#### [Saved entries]
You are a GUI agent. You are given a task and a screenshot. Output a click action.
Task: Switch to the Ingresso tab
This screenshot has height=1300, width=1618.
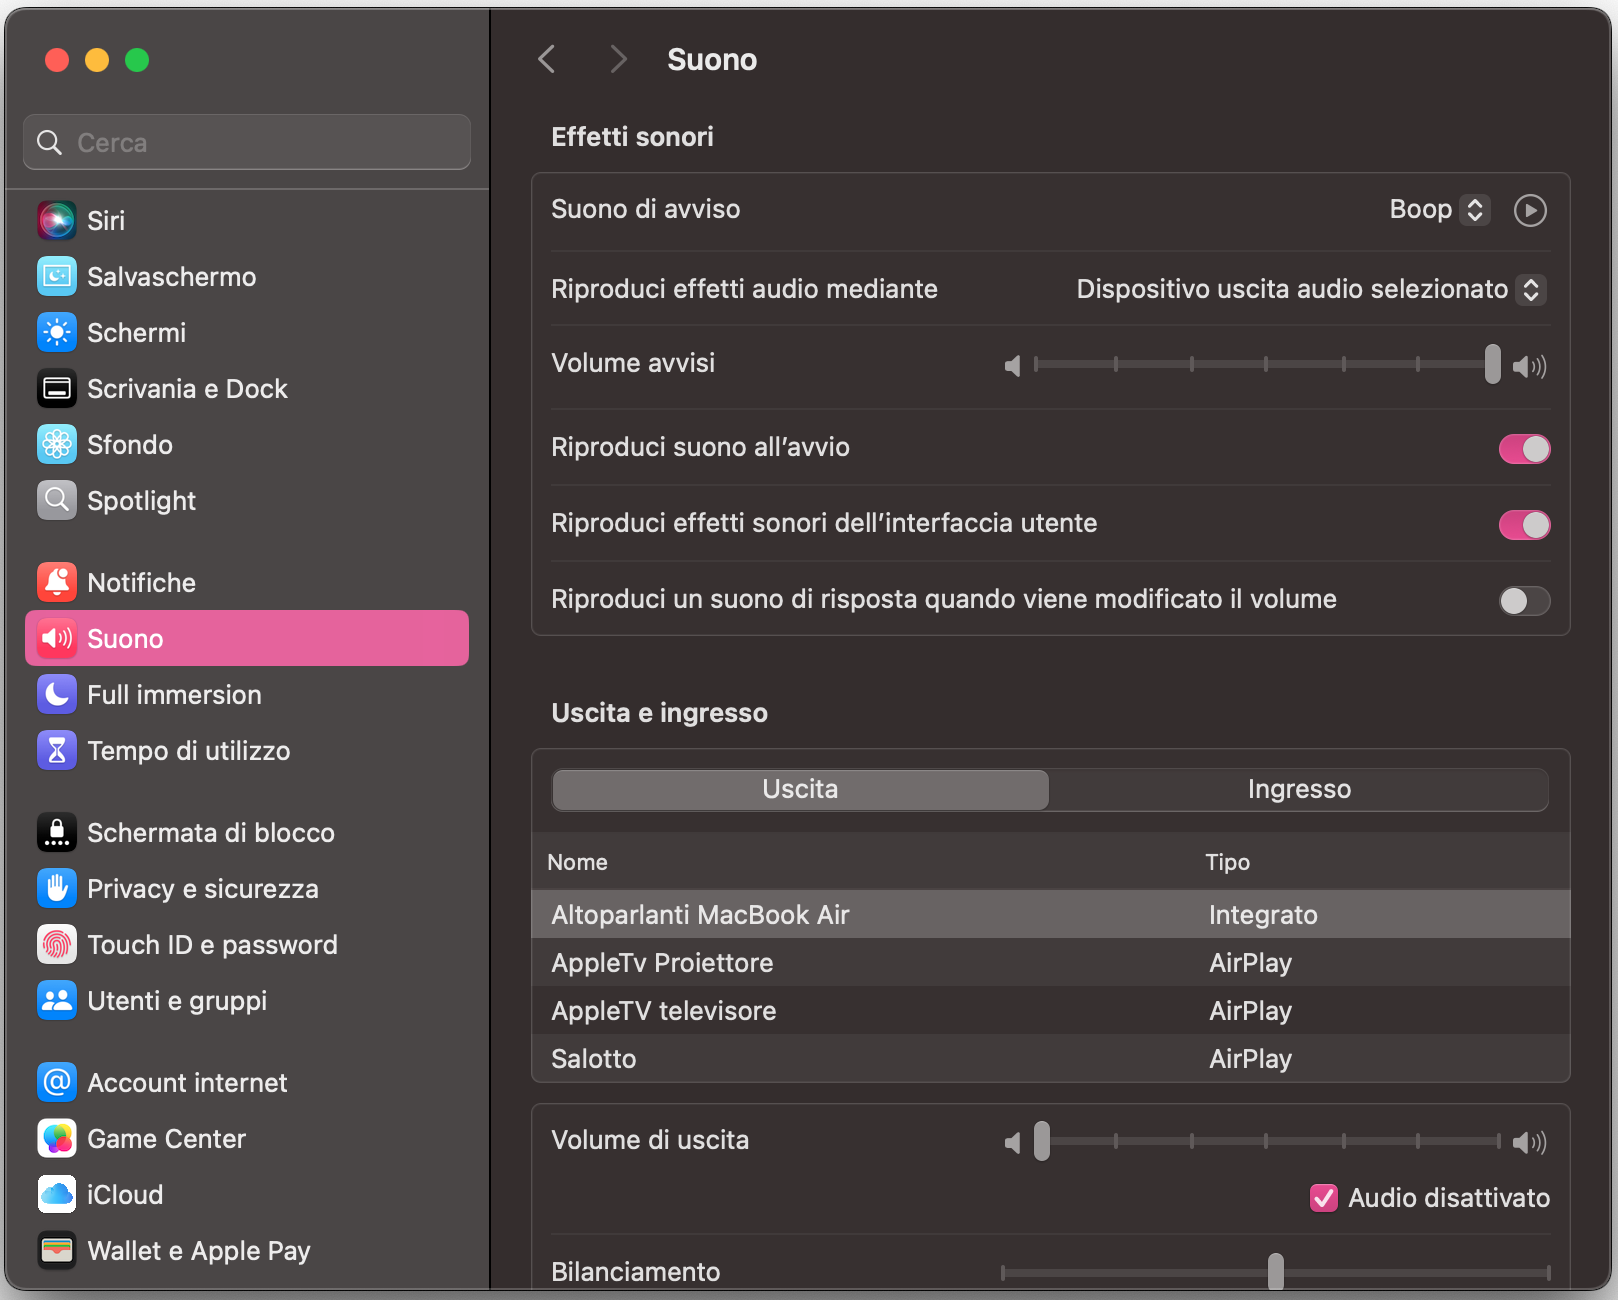point(1298,789)
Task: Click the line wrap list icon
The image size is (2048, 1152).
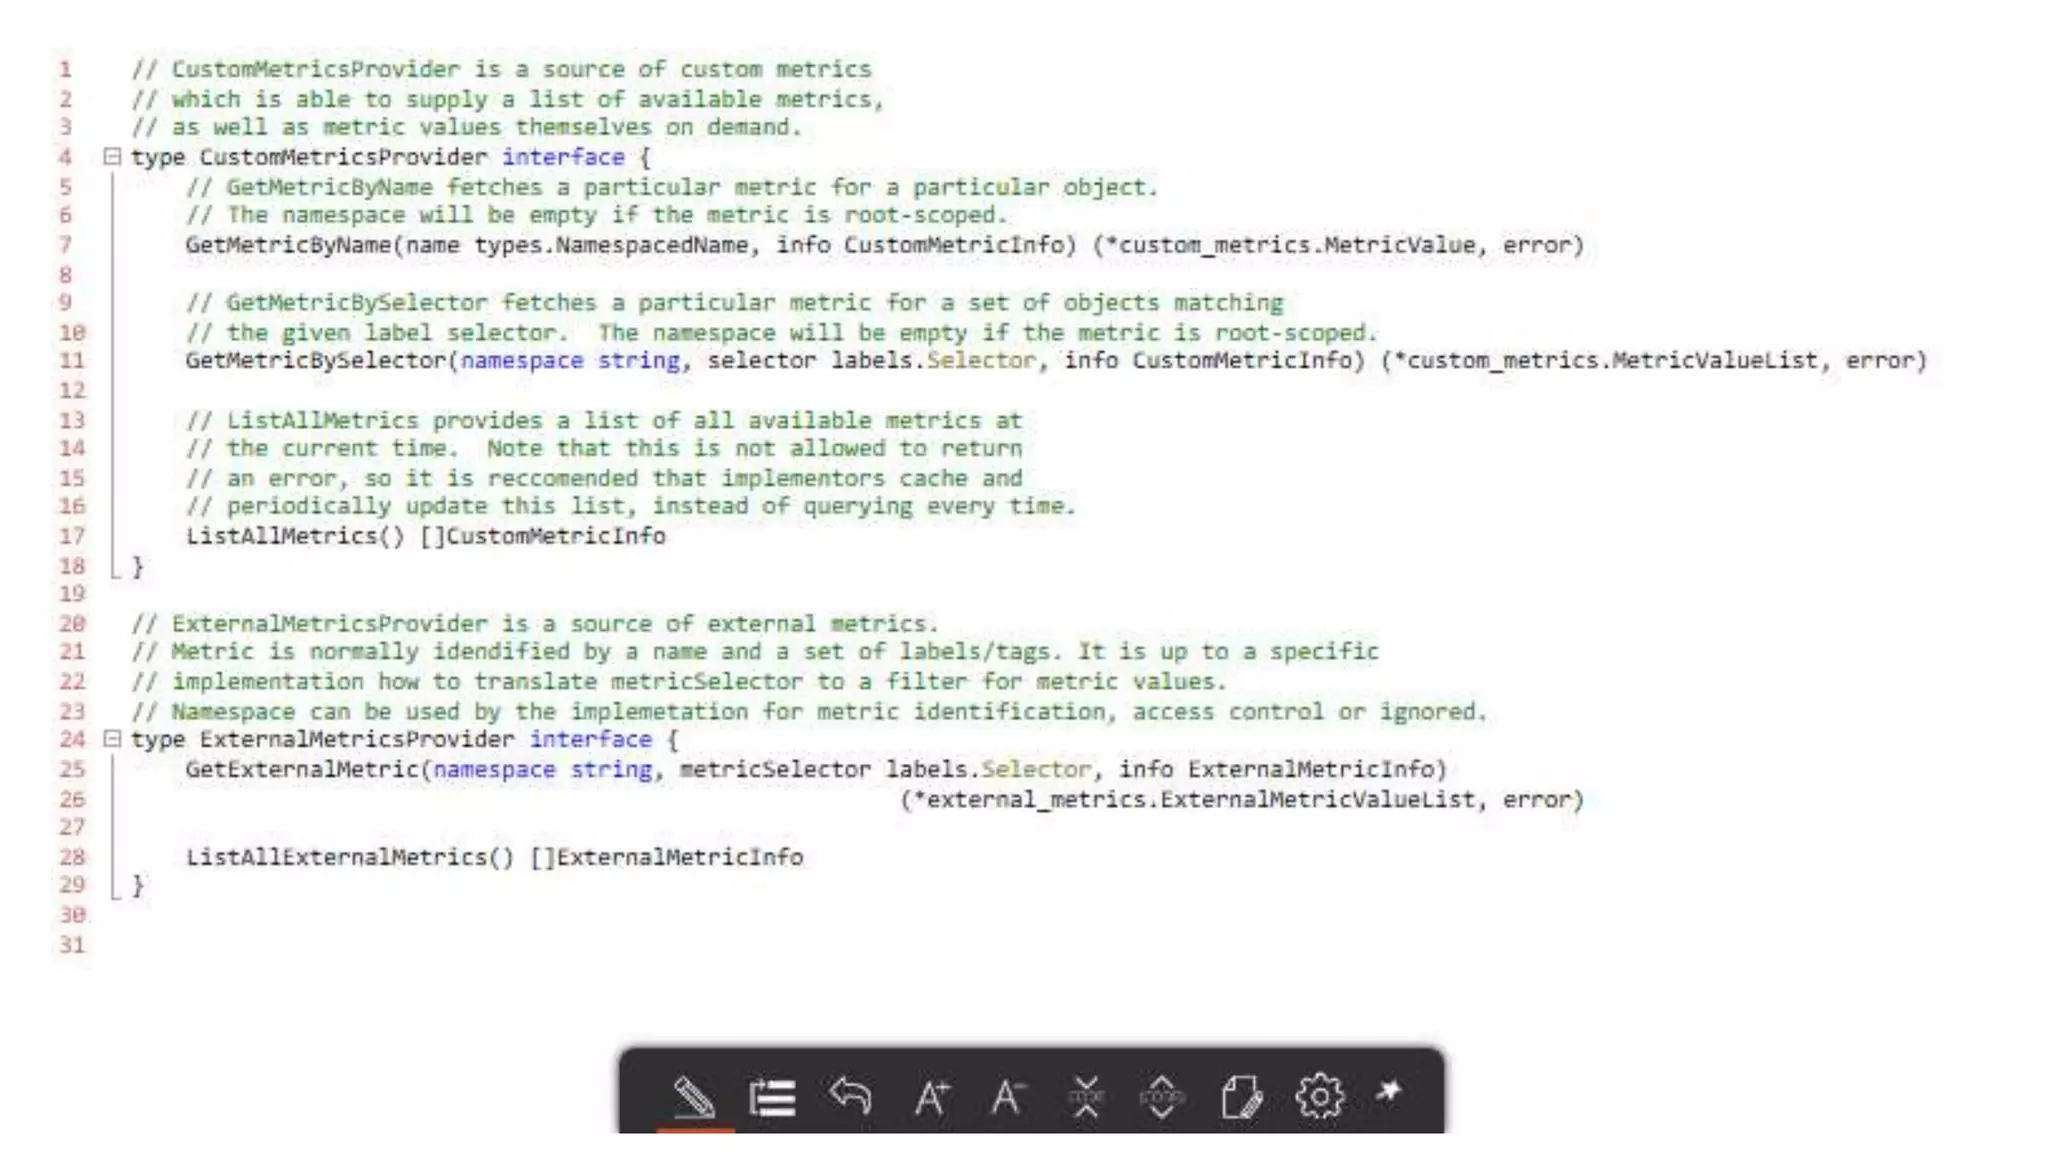Action: [x=772, y=1097]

#### [REQUIRED ACTION]
Please give an exact printout of all the records, pictures aside.

#### [RESULT OF THE TASK]
You are a GUI agent. You are given a task and a screenshot. Output a click action.
Task: Switch to the Ingresso tab
This screenshot has height=1300, width=1618.
point(1298,789)
Task: Click the line wrap list icon
The image size is (2048, 1152).
Action: [x=772, y=1097]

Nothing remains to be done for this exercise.